Karl Jurtschitsch als Langenlois (seit 1995 in Düsseldorf vertreten) bezeichnet die ProWein als „wichtigste Messe überhaupt, weil man hier Alt- und Neukunden aus ganz Europa trifft“. Er will in 2010 die ersten Weine aus organisch-biologischem Anbau (in Österreich auf breiter Front im Kommen) vorstellen.
Leopold Blauensteiner aus Gösing, Obmann der Region Wagram, bezeichnet die ProWein als „Herzstück unserer Auslandsaktivitäten“ mit vielen Interessenten aus Skandinavien und den Beneluxländern. 2010 offeriert er erstmals eine rote Cuvée mit Hauptbestandteil Zweigelt. Blauensteiner hat nur zwei Messen ausgelassen. Einige seiner Kollegen sind sogar durchgehend dabei und „Männer der ersten Stunde“, zum Beispiel Franz Leth aus Fels in der Region Wagram (die seit 2008 ein eigenständiges Anbaugebiet ist). „Wir erreichen auf der ProWein fast den gesamten europäischen Markt“, freut sich der engagierte Winzer. Bei ihm geht der Trend zur Straffung des Sortiments und der Konzentration auf die heimischen Klassiker. „Wir stellen lieber Grüner Veltliner und Roter Veltliner sowie Zweigelt in Schaufenster als Chardonnay und Cabernet.“
Die Freien Weingärtner aus Dürnstein (Wachau), die ebenfalls dauerhaft auf der ProWein vertreten sind, wollen ihre Lagen-Selektion Burggarten mit Riesling und dem Gewichtsklassen-Trio Grüner Veltliner (Steinfeder, Federspiel, Smaragd) in den Vordergrund stellen. Die Gespräche mit internationalen Handelspartnern werden schon im Vorfeld abgeklärt, lässt Geschäftsführer Roman Horvath wissen. Ebenfalls über den deutschen Markt hinaus blickt Elisabeth Kamper vom Weingut Esterházy in Eisenstadt.
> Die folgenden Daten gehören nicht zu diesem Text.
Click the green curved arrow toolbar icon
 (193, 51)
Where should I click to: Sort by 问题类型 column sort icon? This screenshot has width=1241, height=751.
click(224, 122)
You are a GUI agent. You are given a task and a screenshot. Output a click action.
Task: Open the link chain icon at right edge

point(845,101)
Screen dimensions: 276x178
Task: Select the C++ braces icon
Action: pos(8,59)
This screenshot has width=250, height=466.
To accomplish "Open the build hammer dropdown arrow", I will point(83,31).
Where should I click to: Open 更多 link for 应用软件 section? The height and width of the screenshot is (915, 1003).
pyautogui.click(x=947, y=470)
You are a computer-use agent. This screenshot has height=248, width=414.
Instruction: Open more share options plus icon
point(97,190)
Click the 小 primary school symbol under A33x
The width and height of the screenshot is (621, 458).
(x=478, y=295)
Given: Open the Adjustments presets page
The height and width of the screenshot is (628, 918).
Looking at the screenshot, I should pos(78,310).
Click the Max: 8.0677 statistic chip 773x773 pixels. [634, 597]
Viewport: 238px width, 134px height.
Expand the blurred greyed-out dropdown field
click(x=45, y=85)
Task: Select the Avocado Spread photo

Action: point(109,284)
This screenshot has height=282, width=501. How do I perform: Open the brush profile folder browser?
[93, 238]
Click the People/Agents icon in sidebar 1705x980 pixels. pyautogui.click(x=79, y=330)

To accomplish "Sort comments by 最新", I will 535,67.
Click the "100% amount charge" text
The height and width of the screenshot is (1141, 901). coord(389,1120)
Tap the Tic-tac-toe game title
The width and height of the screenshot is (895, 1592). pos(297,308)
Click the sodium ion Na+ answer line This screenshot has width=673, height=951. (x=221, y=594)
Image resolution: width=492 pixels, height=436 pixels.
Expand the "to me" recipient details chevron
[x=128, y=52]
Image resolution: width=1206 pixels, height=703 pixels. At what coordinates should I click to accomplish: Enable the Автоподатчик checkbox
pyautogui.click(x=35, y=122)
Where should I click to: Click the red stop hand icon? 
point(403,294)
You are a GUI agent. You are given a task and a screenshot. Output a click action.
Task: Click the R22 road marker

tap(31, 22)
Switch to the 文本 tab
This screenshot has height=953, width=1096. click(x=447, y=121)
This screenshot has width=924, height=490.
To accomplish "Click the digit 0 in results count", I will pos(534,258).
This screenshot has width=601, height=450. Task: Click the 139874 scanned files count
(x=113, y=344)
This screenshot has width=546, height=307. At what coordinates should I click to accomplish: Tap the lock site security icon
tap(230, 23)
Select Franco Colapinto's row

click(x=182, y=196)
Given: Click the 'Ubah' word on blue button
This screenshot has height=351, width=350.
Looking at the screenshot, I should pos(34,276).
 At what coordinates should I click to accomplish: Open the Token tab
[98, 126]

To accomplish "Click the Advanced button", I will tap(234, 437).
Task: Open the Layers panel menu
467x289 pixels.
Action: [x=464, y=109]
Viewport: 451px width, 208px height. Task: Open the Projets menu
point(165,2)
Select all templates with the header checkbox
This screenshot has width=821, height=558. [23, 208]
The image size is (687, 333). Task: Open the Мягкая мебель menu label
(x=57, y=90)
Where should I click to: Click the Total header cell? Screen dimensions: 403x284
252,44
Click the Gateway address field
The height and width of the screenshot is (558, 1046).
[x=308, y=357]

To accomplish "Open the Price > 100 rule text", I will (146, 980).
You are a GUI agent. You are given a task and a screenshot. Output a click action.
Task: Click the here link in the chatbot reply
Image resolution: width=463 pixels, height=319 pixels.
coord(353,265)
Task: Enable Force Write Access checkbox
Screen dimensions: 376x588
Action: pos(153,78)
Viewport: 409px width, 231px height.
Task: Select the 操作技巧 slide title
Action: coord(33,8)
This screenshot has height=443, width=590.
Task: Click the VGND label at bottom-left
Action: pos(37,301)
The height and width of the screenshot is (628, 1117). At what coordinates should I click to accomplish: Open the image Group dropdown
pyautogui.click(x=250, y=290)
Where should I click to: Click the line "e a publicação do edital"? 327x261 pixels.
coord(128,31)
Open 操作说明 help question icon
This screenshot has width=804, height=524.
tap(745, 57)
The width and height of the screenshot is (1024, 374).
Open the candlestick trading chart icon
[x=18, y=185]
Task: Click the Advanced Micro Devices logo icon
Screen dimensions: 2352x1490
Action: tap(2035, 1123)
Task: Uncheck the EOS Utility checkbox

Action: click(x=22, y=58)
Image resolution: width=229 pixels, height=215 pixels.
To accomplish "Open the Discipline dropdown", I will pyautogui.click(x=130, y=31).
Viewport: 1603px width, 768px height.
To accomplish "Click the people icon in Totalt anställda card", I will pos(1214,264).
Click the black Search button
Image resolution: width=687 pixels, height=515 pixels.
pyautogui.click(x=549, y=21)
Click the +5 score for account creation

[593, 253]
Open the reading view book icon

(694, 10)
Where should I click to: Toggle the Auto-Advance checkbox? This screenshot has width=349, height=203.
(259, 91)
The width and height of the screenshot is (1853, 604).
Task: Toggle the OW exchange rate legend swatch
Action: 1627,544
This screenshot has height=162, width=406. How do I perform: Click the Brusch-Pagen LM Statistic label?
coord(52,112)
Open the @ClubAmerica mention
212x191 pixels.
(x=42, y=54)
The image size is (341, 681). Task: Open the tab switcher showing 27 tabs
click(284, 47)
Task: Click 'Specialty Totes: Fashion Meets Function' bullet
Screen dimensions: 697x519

Eine Zielgruppe sind „Händler und Gastronomen aus Skandinavien, Belgien und der Schweiz, die schon letztes Jahr viel Interesse zeigten.“ Zum ersten Mal wird Esterházy in Deutschland Reserve-Rotweine von Einzellagen vorstellen.
Ähnlich agiert Stamm-Aussteller Roman Pfaffl aus Stetten im Weinviertel. „Wir treffen in Düsseldorf nicht nur unsere deutschen Partner, sondern Handelspartner zahlreicher Länder und können hier auch Neukunden gewinnen.“ Pfaffl wird erstmals mit einem Grüner Veltliner Weinviertel DAC Reserve aufwarten, eine neue Kategorie im DAC-Konzept, die für kraftvollere, hochwertigere Veltliner steht und damit die bisherige Erfolgslinie Weinviertel DAC mit eher leichtgewichtigen, saftig-süffigen Gewächsen vom „Grünen“ ergänzt.
„Das Konzept ist heute als Erfolgsfaktor nicht wegzudenken und für viele Weinbauern eine bedeutende Existenzgrundlage“, meint Österreichs Landwirtschaftsminister Niki Berlakovich und verweist auf die anderen DAC-Weinbaugebiete Kremstal, Kamptal, Mittelburgenland und Traisental sowie – ganz neu – Leithaberg (eine Region im Burgenland bei Eisenstadt mit viel Urgestein im Boden).
Autor: Rudolf Knoll*
*Der Autor ist Redakteur des europäischen Weinmagazins VINUM und hier unter anderem zuständig für Österreich. Er hat schon einige Bücher über dieses Weinland geschrieben (darunter das Standardwerk „Grüner Veltliner – eine Karriere“) und diverse Auszeichnungen wie den Bacchus-Preis und Steinfeder-Preis für Weinpublizistik erhalten.